> _Problem to work on_
The output must match the entries below exactly.

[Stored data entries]

—————

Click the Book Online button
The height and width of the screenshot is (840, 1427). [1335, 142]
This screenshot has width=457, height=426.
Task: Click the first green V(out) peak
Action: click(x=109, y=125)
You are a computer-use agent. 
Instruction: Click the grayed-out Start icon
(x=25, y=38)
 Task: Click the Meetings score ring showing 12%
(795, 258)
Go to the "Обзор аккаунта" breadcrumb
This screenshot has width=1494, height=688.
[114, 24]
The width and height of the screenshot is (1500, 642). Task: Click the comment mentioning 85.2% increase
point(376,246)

—————

> _Written response_
Click the Book Online button
The height and width of the screenshot is (840, 1427). [1335, 142]
This screenshot has width=457, height=426.
Task: Click the first green V(out) peak
Action: click(x=109, y=125)
You are a computer-use agent. 
Instruction: Click the grayed-out Start icon
(x=25, y=38)
 Task: Click the Meetings score ring showing 12%
(795, 258)
Go to the "Обзор аккаунта" breadcrumb
This screenshot has width=1494, height=688.
[114, 24]
The width and height of the screenshot is (1500, 642). Task: Click the comment mentioning 85.2% increase
point(376,246)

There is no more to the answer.